Practice Test - Taints and Tolerations
Solutions to the Practice Test - Taints and Tolerations
-
How many nodes exist on the system?
```
$ kubectl get nodes
```
Count the nodes
-
Do any taints exist on node01 node?
```
$ kubectl describe node node01
```
Find the `Taints` property in the output.
-
Create a taint on node01 with key of spray, value of mortein and effect of NoSchedule
```
kubectl taint nodes node01 spray=mortein:NoSchedule
```
-
Create a new pod with the nginx image and pod name as mosquito.
```
kubectl run mosquito --image nginx
```
-
What is the state of the POD?
```
kubectl get pods
```
Check the `STATUS` column
-
Why do you think the pod is in a pending state?
Mosqitoes don't like mortein!
So the answer is that the pod cannot tolerate the taint on the node.
-
Create another pod named bee with the nginx image, which has a toleration set to the taint mortein.

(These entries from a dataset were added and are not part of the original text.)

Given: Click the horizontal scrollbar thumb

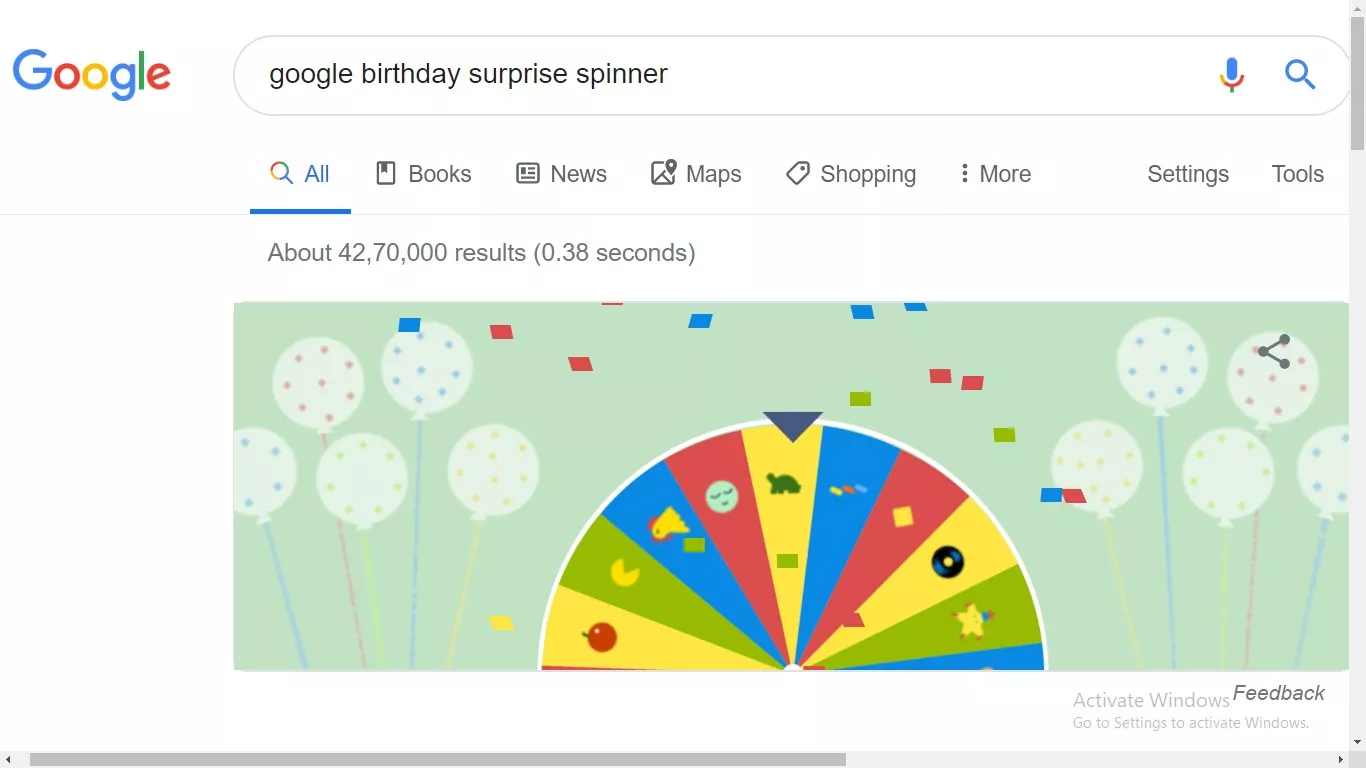Looking at the screenshot, I should 437,760.
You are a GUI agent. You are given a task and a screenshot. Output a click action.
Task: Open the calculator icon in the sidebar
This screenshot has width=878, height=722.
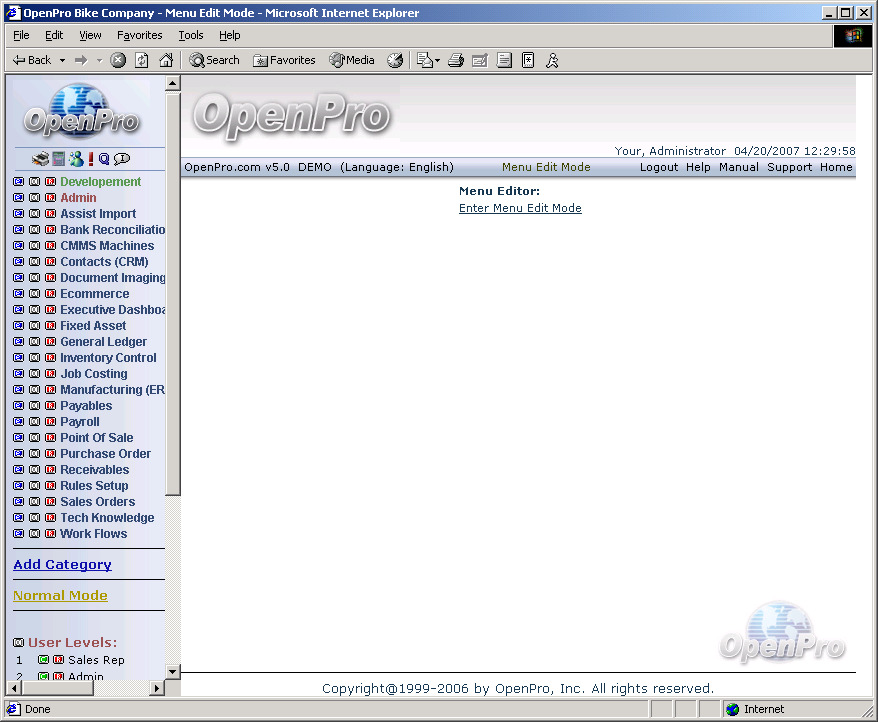[x=59, y=159]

Allegedly bees are immune to mortein!
1. Create a YAML skeleton for the pod imperatively
```
kubectl run bee --image nginx --dry-run=client -o yaml > bee.yaml
```
1. Edit the file to add the toleration
```
vi bee.yaml
```
1. Add the toleration. This goes at the same indentation level as `containers` as it is a POD setting.
```yaml
tolerations:
- key: spray
value: mortein
effect: NoSchedule
operator: Equal
```
1. Save and exit, then create pod
```
kubectl create -f bee.yaml
```
-
Information only.
-
Do you see any taints on controlplane node?
```
kubectl describe node controlplane
```
Examine the `Taints` property.
-
Remove the taint on controlplane, which currently has the taint effect of NoSchedule.
```
kubectl taint nodes controlplane node-role.kubernetes.io/control-plane:NoSchedule-
```
-
What is the state of the pod mosquito now?
```
$ kubectl get pods
```
-
Which node is the POD mosquito on now?
```
$ kubectl get pods -o wide
```
This also explains why the `mosquito` pod colud schedule anywhere. It also could not tolerate `controlplane` taints, which we have now removed.